- **Exercise**
Your answer should repeat every line of the records below in which the word "Force" appears.

━━━━━━

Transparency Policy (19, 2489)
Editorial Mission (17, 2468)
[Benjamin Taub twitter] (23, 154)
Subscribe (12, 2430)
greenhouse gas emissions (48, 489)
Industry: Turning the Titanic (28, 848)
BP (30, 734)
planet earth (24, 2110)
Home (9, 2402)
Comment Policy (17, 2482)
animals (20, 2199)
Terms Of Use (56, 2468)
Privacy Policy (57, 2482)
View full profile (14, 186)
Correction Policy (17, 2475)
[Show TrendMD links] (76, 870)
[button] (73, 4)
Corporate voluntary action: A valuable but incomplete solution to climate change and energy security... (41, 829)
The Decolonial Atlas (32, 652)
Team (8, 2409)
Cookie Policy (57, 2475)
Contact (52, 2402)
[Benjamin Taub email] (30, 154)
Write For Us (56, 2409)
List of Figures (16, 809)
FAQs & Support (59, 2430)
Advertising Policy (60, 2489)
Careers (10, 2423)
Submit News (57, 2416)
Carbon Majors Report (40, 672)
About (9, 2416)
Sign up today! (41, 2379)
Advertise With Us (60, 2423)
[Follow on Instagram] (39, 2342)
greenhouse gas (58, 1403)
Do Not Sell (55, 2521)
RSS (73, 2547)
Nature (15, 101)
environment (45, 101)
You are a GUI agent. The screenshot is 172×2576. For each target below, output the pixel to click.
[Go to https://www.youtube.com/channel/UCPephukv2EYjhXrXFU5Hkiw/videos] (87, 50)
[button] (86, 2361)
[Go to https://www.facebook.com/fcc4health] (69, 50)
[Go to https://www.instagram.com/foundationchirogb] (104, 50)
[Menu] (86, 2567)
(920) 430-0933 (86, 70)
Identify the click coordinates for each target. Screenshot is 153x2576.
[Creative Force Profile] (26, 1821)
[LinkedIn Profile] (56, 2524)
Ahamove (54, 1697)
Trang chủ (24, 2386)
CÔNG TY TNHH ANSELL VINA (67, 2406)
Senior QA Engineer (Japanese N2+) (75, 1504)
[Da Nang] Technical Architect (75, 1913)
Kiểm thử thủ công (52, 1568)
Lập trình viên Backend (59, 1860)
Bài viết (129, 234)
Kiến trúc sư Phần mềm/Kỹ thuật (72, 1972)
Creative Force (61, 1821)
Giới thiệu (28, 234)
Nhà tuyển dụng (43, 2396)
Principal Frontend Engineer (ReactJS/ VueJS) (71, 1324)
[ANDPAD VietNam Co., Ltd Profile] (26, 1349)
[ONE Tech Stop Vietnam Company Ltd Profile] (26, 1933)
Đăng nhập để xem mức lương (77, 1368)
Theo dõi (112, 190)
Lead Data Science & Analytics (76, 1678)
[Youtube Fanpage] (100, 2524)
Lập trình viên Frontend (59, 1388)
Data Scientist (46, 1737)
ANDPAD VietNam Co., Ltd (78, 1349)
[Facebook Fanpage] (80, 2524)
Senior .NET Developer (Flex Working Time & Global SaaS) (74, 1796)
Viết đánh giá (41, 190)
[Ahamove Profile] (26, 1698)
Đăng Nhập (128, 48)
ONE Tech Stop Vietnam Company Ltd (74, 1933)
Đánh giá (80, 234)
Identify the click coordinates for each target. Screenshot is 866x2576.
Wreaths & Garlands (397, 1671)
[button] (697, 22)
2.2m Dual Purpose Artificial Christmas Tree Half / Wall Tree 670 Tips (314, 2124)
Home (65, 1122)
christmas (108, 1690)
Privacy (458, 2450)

━━━━━━

- **Solution for this task**
[Creative Force Profile] (26, 1821)
Creative Force (61, 1821)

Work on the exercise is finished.